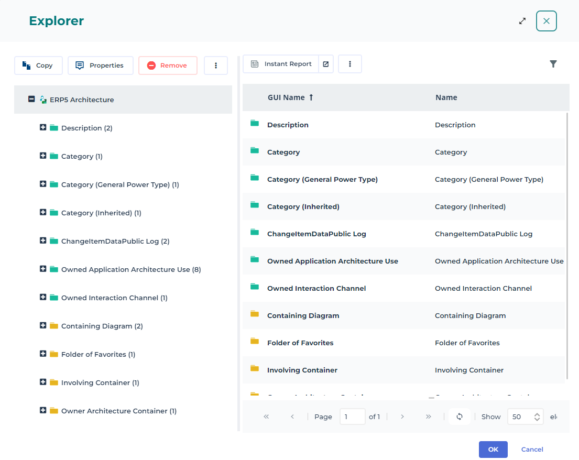Jump to last page double-arrow
The height and width of the screenshot is (460, 579).
point(428,417)
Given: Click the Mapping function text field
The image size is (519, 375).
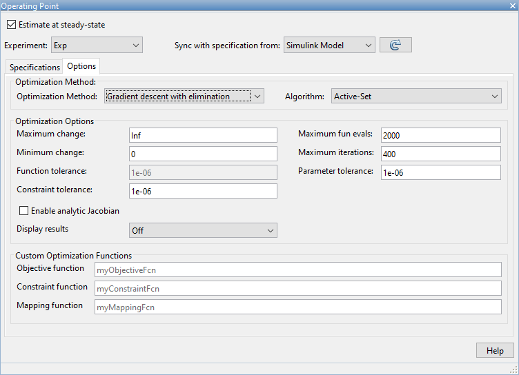Looking at the screenshot, I should click(297, 307).
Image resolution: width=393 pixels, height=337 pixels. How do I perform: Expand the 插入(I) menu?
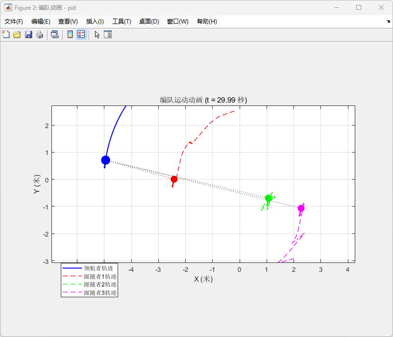click(x=95, y=22)
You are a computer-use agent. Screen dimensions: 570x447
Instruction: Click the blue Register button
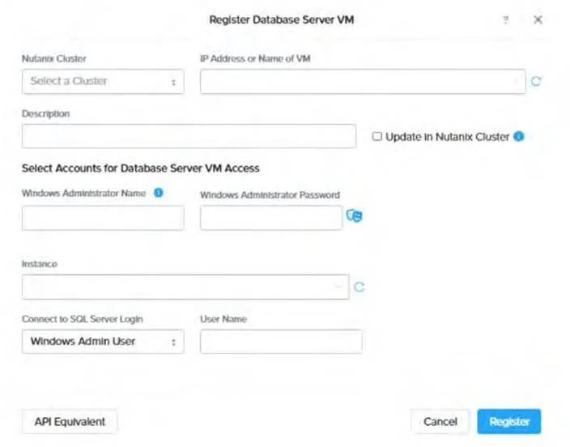point(509,422)
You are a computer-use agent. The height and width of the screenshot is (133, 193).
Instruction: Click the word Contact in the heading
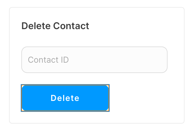71,26

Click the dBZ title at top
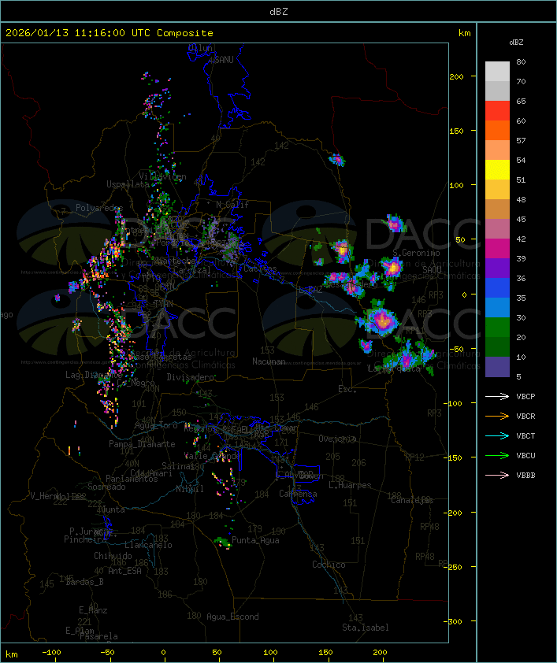[278, 11]
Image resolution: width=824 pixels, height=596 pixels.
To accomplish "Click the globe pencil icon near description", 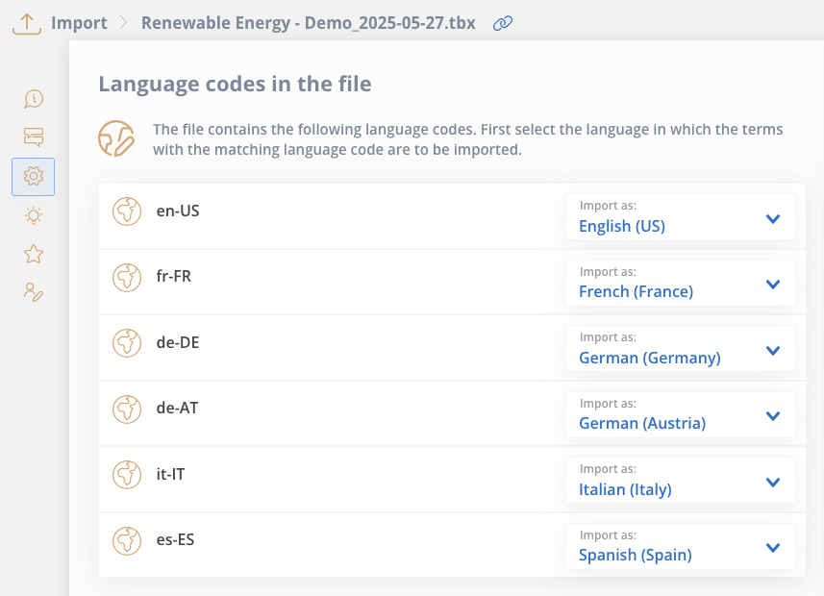I will 116,138.
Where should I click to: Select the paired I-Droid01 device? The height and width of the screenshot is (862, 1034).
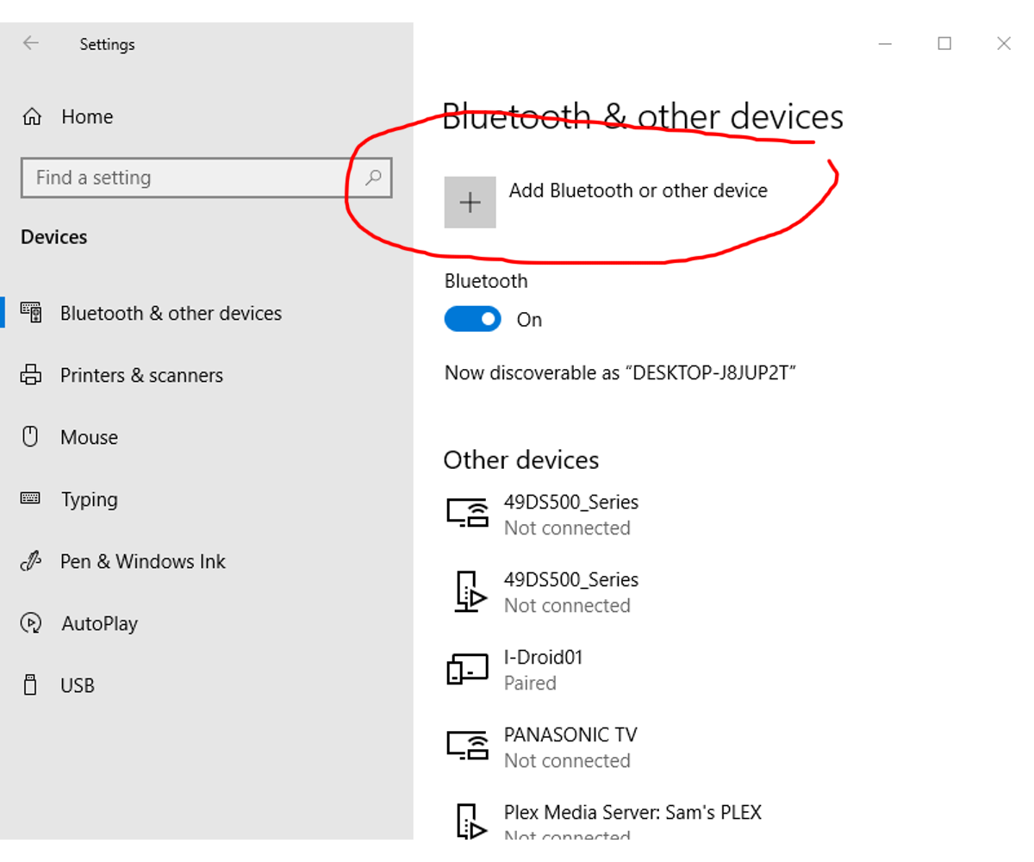(543, 667)

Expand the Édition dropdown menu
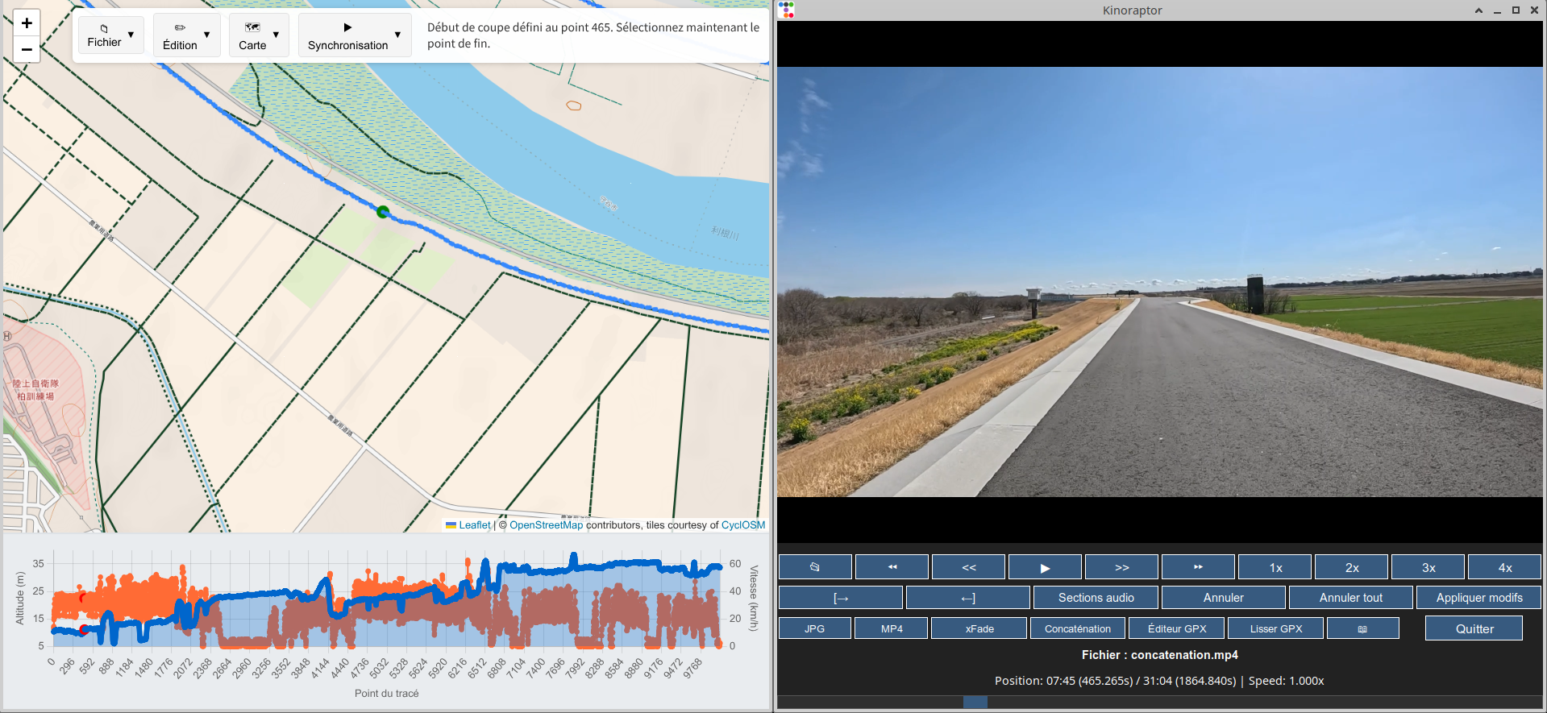pos(186,35)
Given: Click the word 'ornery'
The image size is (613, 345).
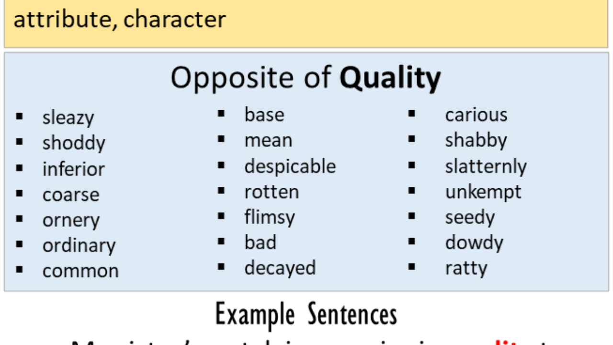Looking at the screenshot, I should click(x=71, y=221).
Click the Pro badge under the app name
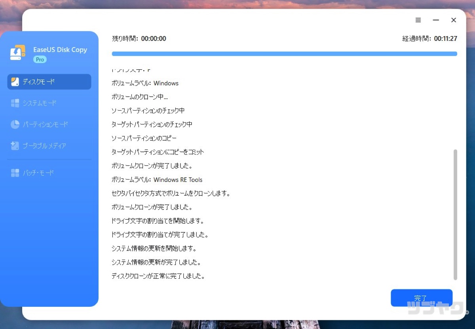 (40, 59)
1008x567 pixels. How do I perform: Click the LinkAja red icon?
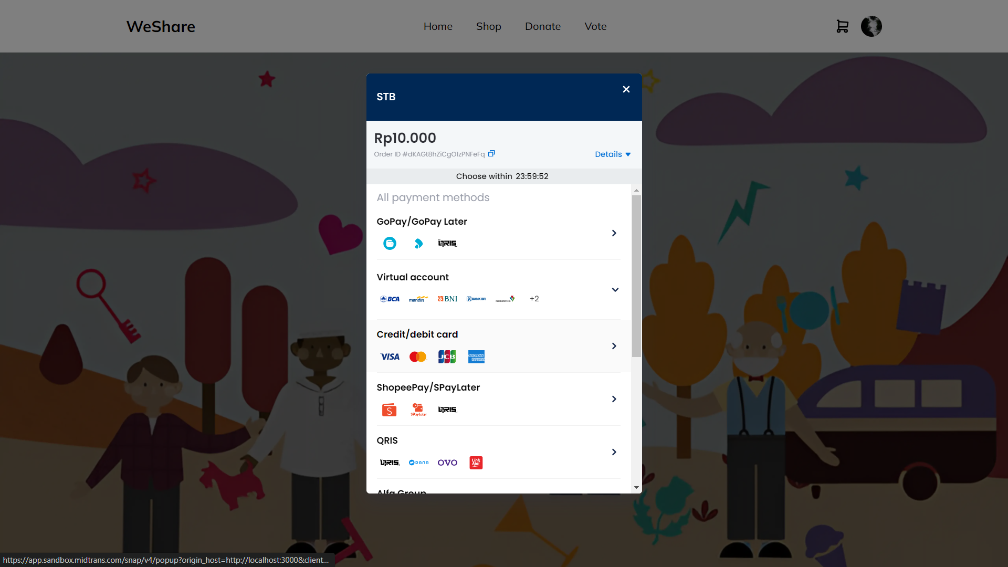476,463
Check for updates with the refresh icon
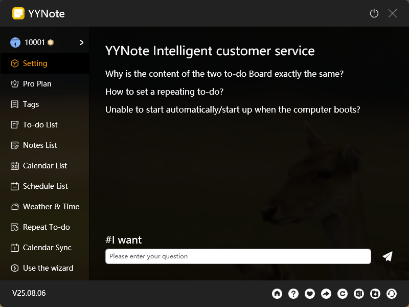The width and height of the screenshot is (409, 307). (x=343, y=293)
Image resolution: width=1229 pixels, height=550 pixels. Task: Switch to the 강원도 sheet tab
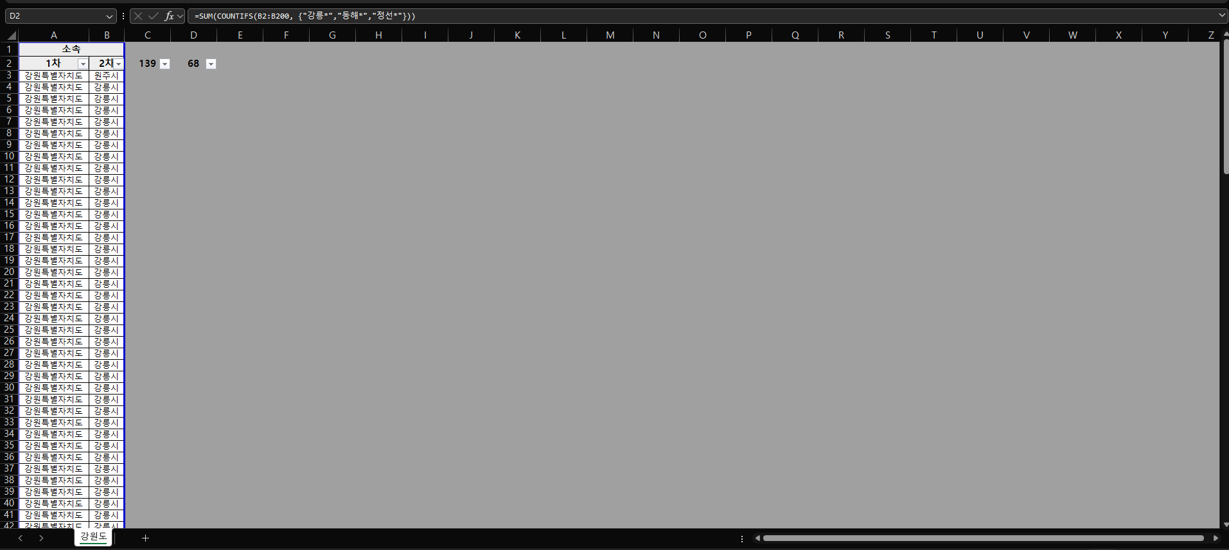93,537
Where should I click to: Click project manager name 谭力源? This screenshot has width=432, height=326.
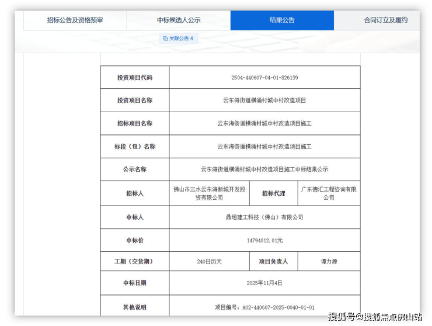(x=329, y=262)
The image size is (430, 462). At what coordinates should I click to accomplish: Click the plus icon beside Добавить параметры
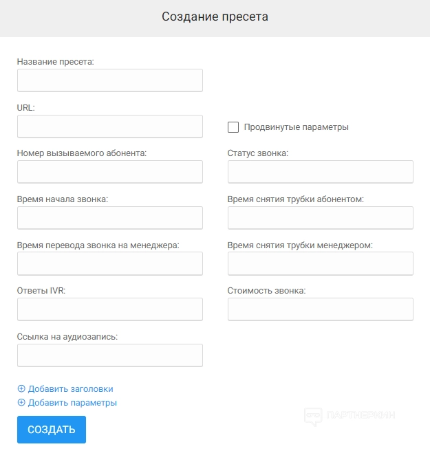[x=21, y=403]
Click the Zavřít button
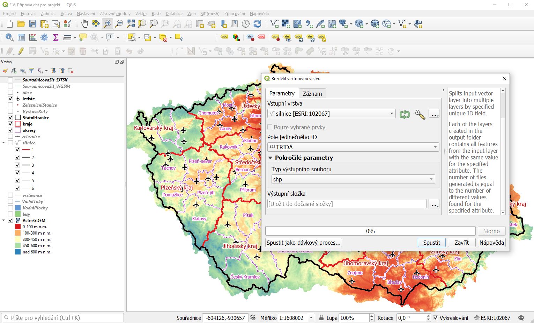 tap(461, 243)
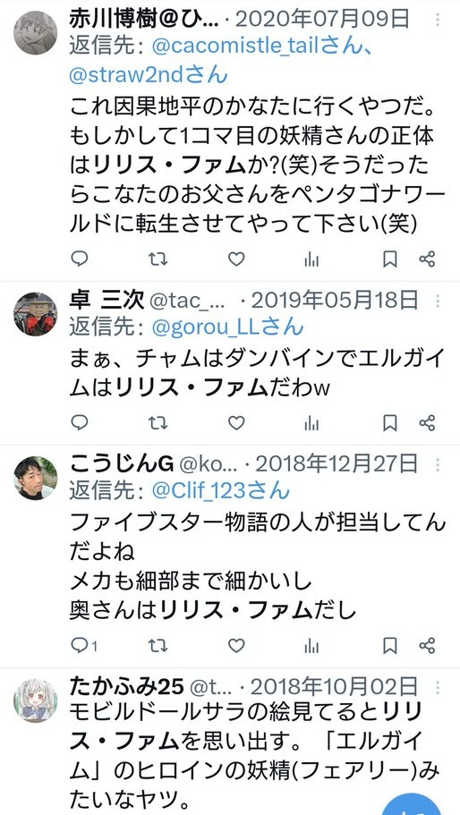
= = = = =
◆ Problem details
Can you copy out the data word for word, from the very start through the line containing "point(509,422)", both ends included, with the pictures left out?

◆ Full response
Jump to last page double-arrow
The height and width of the screenshot is (460, 579).
point(428,417)
Given: Click the Mapping function text field
The image size is (519, 375).
Looking at the screenshot, I should click(297, 307).
Image resolution: width=393 pixels, height=337 pixels. How do I perform: Expand the 插入(I) menu?
click(x=95, y=22)
You are a computer-use agent. Screen dimensions: 570x447
Instruction: Click the blue Register button
point(509,422)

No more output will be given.